Define vector field with known curl and div [duplicate]
So I am trying to write a report on the Helmholtz decomposition theorem on $\mathbb{R}^3$. The theorem states that under certain conditions, every vector field $\textbf{F}:U \subseteq \mathbb{R}^3 \to V \subseteq \mathbb{R}^3$ can be decomposed into a curl-free and a divergence-free component as: \begin{equation} \textbf{F}=-\nabla \phi+\nabla \times \textbf{A} \end{equation} where $\phi$ and $\textbf{A}$ are the correspoding scalar and vector potentials of the field. So I tried to apply the theorem on the following vector fields: \begin{equation} \textbf{F}_1(x,y,z)=(-y,x,0) \quad \text{and} \quad \textbf{F}_2(x,y,z)=(x,-y,0) \end{equation} For the vector field $\textbf{F}_1$ I calculated that: \begin{equation} \nabla \times \textbf{F}_1=(0,0,2) \quad \text{and} \quad \nabla \cdot \textbf{F}_1=0 \end{equation} Therefore it is said that $\textbf{F}_1$ is a divergence-free field. In the same way I calculated that: \begin{equation} \nabla \times \textbf{F}_2=(0,0,0) \quad \text{and} \quad \nabla \cdot \textbf{F}_2=0 \end{equation} Therefore is said to be a curl-free and divergence-free field. Now, Helmholtz decomposition states that the sources of the field which is to be decomposed are defined as: \begin{equation} \phi=\nabla \cdot \textbf{F} \quad \text{και} \quad \textbf{A}=\nabla \times \textbf{F} \end{equation} which I find it to be terribly wrong since if I apply the divergence of a field decomposed by Helmholtz I would have: \begin{equation} \nabla \cdot \textbf{F}=-\nabla^2 \phi \end{equation} which is not $\phi$ but the Laplace equation of $\phi$! Is the notation wrong? I am really confused.
Moreover, if lets say I knew the curl and the divergence of $\textbf{F}_1$ in that particular example would it be possible to construct the whole field $\textbf{F}_1$? Helmholtz says that I can but when I try to do that I get (according to the wrong way): \begin{equation} \nabla \cdot \textbf{F}_1=0 \quad \text{and} \quad \nabla \cdot \textbf{F}_1=\phi \end{equation} Therefore $\phi=0$?? If that is true then $\textbf{F}_1=\nabla \times \textbf{A}=(0,0,0)$ which is obviously not $\textbf{F}_1$.
Finally, the Laplacian term which defines the harmonic field, appears into the second example and somehow the Laplacian is $\phi(x,y)=1/2(x^2-y^2)$. How is this done?
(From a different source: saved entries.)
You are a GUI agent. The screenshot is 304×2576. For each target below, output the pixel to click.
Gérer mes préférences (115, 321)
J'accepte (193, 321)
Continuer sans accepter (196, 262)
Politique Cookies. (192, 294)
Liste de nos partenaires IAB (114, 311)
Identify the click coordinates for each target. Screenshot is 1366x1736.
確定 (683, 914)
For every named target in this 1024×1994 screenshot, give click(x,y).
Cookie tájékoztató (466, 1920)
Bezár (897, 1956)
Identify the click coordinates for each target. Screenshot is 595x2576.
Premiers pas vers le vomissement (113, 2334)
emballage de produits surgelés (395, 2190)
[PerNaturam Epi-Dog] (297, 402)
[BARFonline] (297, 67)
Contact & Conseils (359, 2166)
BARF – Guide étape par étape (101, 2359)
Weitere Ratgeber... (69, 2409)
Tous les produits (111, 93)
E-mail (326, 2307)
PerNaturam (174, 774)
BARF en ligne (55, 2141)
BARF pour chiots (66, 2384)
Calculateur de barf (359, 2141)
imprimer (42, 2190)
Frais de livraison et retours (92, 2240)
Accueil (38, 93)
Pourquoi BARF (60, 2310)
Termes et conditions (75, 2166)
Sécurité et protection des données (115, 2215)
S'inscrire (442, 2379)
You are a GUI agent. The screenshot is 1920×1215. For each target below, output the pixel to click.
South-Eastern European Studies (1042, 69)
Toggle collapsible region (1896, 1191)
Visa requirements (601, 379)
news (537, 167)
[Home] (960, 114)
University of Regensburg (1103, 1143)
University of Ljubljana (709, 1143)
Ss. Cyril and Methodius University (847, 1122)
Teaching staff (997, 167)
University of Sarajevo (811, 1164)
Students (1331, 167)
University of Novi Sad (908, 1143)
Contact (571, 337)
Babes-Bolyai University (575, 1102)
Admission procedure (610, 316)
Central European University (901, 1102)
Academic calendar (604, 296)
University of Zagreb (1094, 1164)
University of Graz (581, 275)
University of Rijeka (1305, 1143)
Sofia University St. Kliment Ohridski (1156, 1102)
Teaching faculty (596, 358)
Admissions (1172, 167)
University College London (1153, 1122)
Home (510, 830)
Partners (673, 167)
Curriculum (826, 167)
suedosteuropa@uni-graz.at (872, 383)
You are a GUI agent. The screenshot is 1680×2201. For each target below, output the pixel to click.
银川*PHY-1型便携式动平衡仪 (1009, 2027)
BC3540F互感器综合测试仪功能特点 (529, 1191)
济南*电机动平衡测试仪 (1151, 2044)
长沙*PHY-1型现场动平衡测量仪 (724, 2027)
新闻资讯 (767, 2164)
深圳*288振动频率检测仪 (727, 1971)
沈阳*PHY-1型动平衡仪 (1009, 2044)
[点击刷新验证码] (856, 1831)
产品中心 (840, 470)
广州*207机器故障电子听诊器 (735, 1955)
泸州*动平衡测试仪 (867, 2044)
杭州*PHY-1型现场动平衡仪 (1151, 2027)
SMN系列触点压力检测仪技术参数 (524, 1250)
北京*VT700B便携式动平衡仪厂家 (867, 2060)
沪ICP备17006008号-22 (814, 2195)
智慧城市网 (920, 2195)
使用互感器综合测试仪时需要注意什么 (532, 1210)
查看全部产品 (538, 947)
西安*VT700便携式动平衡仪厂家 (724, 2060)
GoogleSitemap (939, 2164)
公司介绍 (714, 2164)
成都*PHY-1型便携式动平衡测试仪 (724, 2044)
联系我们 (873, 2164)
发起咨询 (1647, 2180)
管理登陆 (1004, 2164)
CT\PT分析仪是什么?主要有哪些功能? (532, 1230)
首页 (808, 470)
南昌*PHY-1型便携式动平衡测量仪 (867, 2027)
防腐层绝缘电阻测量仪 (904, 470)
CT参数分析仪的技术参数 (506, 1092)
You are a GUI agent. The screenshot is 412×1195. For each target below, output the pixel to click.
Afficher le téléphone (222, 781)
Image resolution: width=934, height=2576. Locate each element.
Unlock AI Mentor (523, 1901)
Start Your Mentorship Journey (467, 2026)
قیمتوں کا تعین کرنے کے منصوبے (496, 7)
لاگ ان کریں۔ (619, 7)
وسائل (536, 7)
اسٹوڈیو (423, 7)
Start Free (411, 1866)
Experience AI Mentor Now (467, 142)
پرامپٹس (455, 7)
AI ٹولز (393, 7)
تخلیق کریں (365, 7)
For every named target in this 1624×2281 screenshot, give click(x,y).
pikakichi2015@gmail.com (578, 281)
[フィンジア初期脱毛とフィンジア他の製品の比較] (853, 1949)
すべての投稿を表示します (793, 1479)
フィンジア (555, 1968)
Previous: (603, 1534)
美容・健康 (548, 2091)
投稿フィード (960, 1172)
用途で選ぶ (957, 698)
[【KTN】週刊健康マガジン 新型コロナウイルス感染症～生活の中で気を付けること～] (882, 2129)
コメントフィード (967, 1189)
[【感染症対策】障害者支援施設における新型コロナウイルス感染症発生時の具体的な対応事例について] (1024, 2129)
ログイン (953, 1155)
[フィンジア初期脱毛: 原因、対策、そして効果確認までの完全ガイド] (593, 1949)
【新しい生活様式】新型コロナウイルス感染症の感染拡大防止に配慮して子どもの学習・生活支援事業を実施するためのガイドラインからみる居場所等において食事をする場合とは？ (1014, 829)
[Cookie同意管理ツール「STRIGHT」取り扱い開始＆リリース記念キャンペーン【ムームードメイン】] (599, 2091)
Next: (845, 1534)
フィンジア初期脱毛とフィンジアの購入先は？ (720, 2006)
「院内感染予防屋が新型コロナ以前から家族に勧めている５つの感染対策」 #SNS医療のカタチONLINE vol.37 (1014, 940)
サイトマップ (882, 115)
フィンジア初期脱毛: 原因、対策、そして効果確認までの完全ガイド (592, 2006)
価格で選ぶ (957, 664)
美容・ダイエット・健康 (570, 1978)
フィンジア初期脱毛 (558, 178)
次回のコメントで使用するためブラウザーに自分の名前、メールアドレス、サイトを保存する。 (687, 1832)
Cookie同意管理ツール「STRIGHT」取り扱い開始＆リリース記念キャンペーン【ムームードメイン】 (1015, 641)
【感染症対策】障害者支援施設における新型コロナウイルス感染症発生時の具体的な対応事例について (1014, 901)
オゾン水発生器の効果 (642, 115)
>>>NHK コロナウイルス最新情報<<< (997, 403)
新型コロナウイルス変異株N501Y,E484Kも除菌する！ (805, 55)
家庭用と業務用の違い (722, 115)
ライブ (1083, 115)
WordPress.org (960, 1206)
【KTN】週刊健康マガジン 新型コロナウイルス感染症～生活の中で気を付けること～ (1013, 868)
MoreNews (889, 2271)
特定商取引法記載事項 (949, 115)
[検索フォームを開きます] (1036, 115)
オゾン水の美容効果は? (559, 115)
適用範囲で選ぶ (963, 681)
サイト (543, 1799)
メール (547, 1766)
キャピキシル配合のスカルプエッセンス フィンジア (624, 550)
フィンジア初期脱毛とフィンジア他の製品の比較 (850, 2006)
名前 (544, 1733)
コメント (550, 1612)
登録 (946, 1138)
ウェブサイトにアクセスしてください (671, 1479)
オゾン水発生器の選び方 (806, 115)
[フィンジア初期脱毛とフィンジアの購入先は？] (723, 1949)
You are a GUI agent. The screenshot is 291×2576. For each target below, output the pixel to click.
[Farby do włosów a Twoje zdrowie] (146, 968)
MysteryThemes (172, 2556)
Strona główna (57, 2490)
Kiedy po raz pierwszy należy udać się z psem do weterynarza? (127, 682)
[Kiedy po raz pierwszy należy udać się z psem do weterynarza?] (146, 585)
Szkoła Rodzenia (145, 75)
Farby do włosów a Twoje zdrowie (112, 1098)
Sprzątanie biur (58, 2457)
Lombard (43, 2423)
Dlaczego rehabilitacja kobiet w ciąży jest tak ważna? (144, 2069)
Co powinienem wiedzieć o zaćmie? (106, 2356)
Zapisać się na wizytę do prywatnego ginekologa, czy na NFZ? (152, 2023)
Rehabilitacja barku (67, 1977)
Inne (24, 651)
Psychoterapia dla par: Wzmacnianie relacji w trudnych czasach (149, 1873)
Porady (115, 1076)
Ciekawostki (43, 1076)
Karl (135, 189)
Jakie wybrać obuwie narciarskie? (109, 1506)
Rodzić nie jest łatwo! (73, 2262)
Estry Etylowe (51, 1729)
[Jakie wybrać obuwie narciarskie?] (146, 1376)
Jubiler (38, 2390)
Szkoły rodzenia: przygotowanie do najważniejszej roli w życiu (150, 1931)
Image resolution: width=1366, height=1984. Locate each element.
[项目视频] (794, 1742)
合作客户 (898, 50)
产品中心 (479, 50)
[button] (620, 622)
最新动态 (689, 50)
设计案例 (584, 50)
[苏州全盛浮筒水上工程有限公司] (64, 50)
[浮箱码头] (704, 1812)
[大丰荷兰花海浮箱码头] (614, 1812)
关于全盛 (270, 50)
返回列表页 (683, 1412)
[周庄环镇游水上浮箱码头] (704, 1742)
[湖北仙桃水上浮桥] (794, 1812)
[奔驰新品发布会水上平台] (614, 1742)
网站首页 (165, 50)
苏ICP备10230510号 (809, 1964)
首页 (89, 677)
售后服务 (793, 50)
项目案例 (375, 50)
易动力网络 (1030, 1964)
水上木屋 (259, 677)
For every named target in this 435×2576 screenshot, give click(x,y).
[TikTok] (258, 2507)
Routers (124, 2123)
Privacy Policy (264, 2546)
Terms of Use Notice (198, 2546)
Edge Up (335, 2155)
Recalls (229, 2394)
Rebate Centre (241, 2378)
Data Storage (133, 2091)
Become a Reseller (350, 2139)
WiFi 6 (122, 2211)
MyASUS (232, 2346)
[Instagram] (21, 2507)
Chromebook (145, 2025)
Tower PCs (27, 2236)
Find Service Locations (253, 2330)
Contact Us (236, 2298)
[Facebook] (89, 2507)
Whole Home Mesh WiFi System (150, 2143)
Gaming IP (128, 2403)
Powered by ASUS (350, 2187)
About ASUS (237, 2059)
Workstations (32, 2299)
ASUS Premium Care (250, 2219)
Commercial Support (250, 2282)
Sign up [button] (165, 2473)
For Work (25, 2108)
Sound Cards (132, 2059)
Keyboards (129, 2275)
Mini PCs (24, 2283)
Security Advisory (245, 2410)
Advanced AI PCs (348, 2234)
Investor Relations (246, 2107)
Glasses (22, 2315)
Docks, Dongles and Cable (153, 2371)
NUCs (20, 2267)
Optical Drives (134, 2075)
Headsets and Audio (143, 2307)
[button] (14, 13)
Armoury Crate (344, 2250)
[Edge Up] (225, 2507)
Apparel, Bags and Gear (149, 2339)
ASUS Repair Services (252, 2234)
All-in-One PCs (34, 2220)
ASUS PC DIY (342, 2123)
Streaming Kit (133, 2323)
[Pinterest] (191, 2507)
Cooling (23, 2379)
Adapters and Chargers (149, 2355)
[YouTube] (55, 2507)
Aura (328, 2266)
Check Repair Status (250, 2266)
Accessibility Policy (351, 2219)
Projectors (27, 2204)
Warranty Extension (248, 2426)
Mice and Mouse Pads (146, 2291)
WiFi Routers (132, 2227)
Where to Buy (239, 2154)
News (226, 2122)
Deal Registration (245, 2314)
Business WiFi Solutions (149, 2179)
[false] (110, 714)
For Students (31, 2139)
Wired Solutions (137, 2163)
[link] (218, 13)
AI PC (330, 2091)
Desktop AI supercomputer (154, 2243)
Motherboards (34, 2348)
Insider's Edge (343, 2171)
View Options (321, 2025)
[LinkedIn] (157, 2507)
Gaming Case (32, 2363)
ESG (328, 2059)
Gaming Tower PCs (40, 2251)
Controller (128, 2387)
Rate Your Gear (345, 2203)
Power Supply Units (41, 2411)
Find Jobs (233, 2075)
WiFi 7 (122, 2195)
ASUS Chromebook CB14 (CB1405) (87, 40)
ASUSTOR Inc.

I believe that if I understand the application on the simple examples then I will be able to see the whole picture.
Thank you!
If ${\bf F} = - \nabla \phi + \nabla \times {\bf A}$, we get $\nabla \cdot {\bf F} = - \Delta \phi$. So we want to get $\phi$ by solving a Laplace equation. Then we get $\bf A$ by solving $\nabla \times {\bf A} = {\bf F} + \nabla \phi$.
In your first example, ${\bf F}_1$ is indeed divergence-free, so you can take any $\phi$ whose Laplacian is $0$. You could take $\phi = 0$, but if you prefer you can use any harmonic function. For example, let's take $\phi = x$ which makes $\nabla \phi = [1,0,0]$. So now you want $\nabla \times {\bf A} = [1-y,x,0]$. One possible solution is ${\bf A} = [xz, yz-z,0]$. There are many possible solutions: the decomposition is far from unique.
First of all, the wrong thing that you think is wrong, is totally wrong! :) So, yes, you are right!
If you take the divergence and curl of the following equation
$$ \textbf{F}=-\nabla \phi+\nabla \times \textbf{A} $$
then you will get, respectively
$$\boxed{ \begin{align} \nabla \cdot \textbf{F} &= - \nabla^2 \phi \\ \nabla \times \textbf{F} &= - \nabla^2 \textbf{A} \end{align} }\tag{1}$$
where use has been made of the identitiy
$$\nabla \times \nabla \times \textbf{A} = \nabla (\nabla \cdot \textbf{A})-\nabla^2 \textbf{A}$$
and the assumption
$$\nabla \cdot \textbf{A} =0 $$
which has been made for simplicity.
In conclusion, for a given vector field $\textbf{F}$, you should solve the Poisson equations mentioned in $(1)$ for $\phi$ and $\textbf{A}$.